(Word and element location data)
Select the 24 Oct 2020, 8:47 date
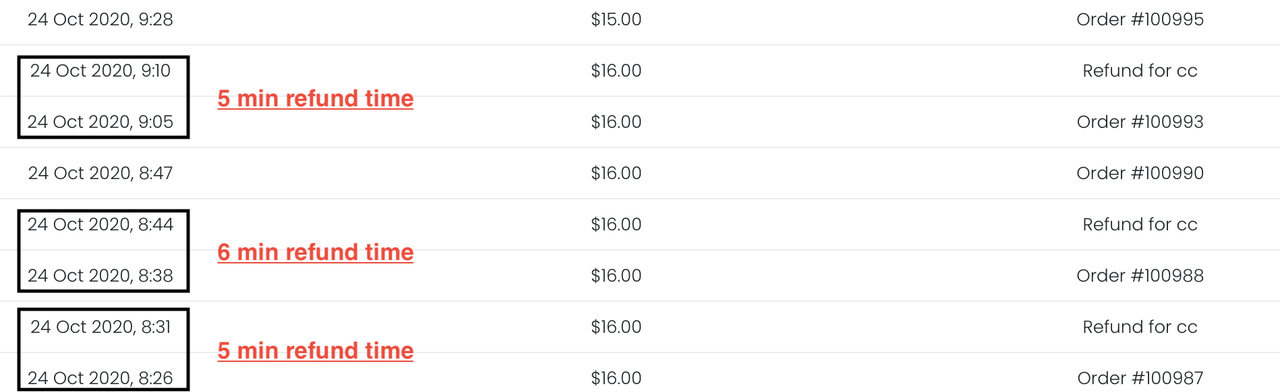Screen dimensions: 1280x392 point(100,173)
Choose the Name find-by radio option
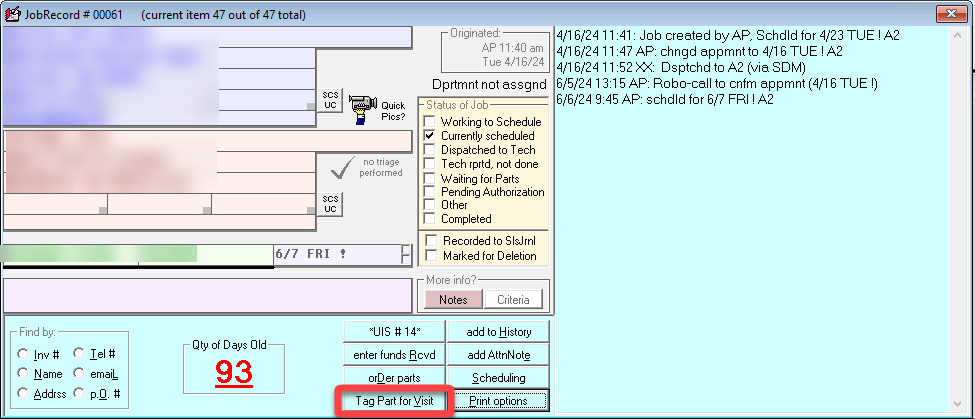Image resolution: width=975 pixels, height=419 pixels. coord(23,373)
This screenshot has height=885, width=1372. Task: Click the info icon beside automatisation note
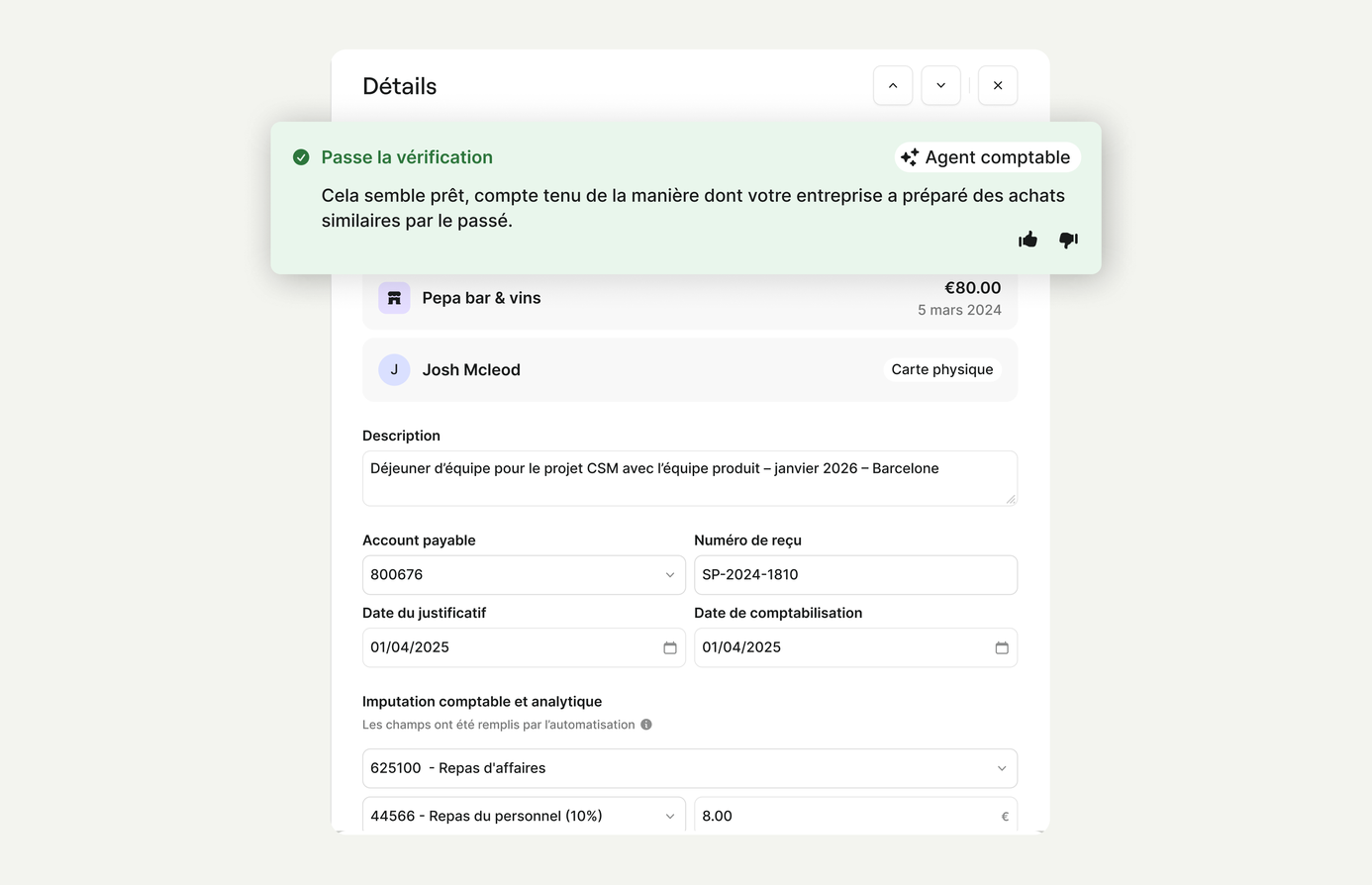646,725

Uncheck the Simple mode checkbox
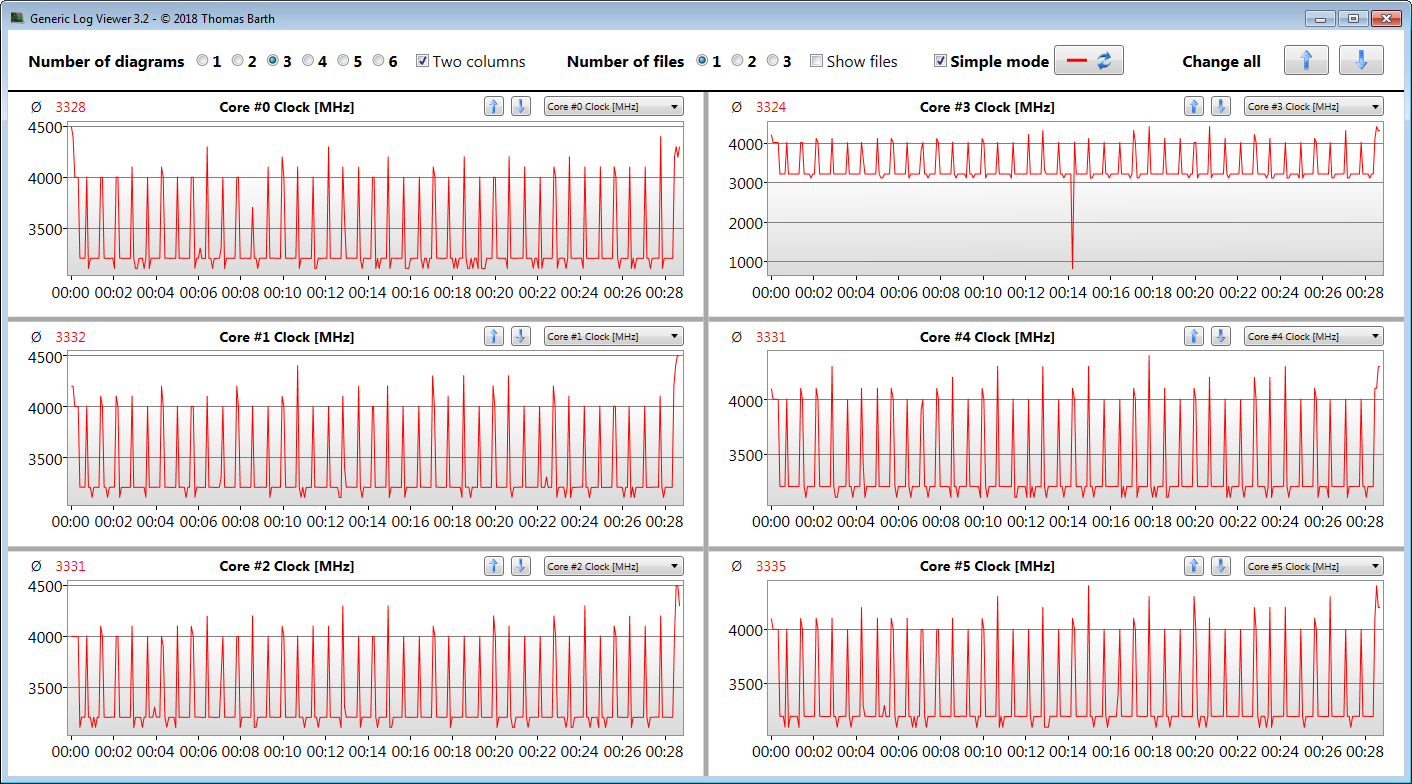click(x=940, y=61)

Your objective - Can you rename "checkbox" to "check box" throughout the data above and write all of it out again, with nothing else changed and the pictures left out?

Result of this task -
Select the 24 Oct 2020, 8:47 date
Screen dimensions: 1280x392 point(100,173)
Choose the Name find-by radio option
Image resolution: width=975 pixels, height=419 pixels. coord(23,373)
This screenshot has height=885, width=1372. Task: Click the info icon beside automatisation note
646,725

Uncheck the Simple mode check box
click(x=940, y=61)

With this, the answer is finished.